Winkler Prins Encyclopedie

E. de Bruyne, G.B.J. Hiltermann en H.R. Hoetink (1947)

Gepubliceerd op 28-12-2022

GENDT

betekenis & definitie

gemeente in Gelderland, 1392 ha groot met 4127 meest (in 1950:95,65 pct) R.K. inw., ligt in de Over-Betuwe tegenover Nijmegen. De bodem, bijna geheel rivierklei, is voor 74 pct grasland, 21 pct bouwland en 5 pct tuingrond.

Landbouw, steenbakkerij, metaalindustrie, benevens scheepsbouw en scheepvaart zijn de middelen van bestaan, terwijl bovendien een belangrijk deel van de bevolking in de Nijmeegse industrie werkzaam is.

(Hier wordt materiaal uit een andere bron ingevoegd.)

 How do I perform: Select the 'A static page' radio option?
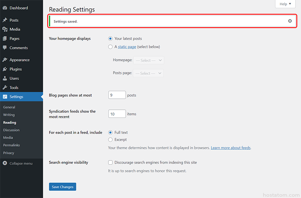(110, 47)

Het dorp Gendt ligt aan de Waaldijk, bezit vele boomgaarden en telt (1950) 1357 inw. Het is zeer oud, bestond misschien al in de Romeinse tijd en komt onder de naam Gannitae marca reeds in 763 voor. Andere dorpen zijn Hulhuizen (424 inw.) en Flieren (346 inw.).Te Gendt bezat de abdij van Lorsch onderscheiden goederen en rechten, die met de kerkgift in 1228 aan de graaf van Gelre verkocht werden. Graaf Otto II schonk de kerkgift e.a. in 1255 aan het door hem gestichte klooster te ’s-Gravendaal. De stad Lochem ontving in 1233 hetzelfde recht als de steden Emmerik en Gendt. De stad Gendt bezat het Zutphense recht; zij had hofvaart op Zutphen.

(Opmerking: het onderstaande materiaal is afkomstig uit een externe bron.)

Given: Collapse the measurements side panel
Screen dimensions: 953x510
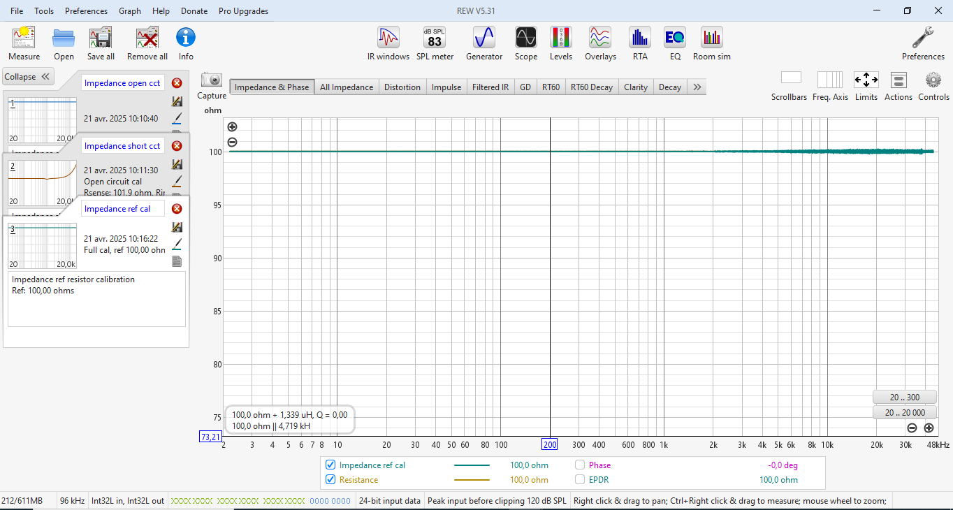Looking at the screenshot, I should point(28,77).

Zij was lid der Hanze. In 1506 gaf hertog Karel stad, kerspel, heerlijkheid en hoogheid van Gendt in leen uit aan de erfhofmeester Hendrik van Gent (Gendt). Deze eerste heer van Gendt bekleedde verschillende voorname functies en werkte o.a. mede aan het tot stand komen van het door bemiddeling van Frans I van Frankrijk tussen Karel V en Karel van Gelre in 1517 gesloten verdrag. In 1526 volgde hem zijn zoon Willem, erfkamerling, als heer op.

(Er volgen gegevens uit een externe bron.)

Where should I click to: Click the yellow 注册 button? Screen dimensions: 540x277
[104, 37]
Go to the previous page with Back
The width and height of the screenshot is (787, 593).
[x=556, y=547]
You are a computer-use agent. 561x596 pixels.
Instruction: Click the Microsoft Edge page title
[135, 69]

De heerlijkheid kwam achtereenvolgens in de geslachten Van Renesse van Baer (1664), Van Eek van Panthaleon (1681), des Villattes (1750) en Merkes van Gendt. Tot het geslacht van Hendrik van Gendt behoorden Barthold van Gendt heer van Loenen en Meinerswijk, afgevaardigde naar de vredesonderhandelingen te Munster, en de admiraal Willem Joseph van Gendt, gesneuveld bij Solebay 7 Juni 1672.

Lit.: C. van der Voordt Pieck, Spec. sistensstatuta Gannitensia, diss. (1783); O. G. Heldring, Gent in Over-Betuwe, in: Geld. Volks-Almanak (1837), 132; J.

W. Staats Evers, Gelderlands voormalige steden (1891), 143; J. D. H. van Uden, Stad en heerlijkheid Gent, in: De Betuwe (1931; 3 Apr. e.vlg.).